# What needs to be done:
Retype every record exactly as it appears.
***** Input data
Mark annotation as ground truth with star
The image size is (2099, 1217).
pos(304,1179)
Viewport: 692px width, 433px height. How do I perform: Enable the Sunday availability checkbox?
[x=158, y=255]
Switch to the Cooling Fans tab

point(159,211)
**********
# Exercise solution:
Mark annotation as ground truth with star
The image size is (2099, 1217).
pos(304,1179)
Viewport: 692px width, 433px height. How do I perform: Enable the Sunday availability checkbox?
[x=158, y=255]
Switch to the Cooling Fans tab

point(159,211)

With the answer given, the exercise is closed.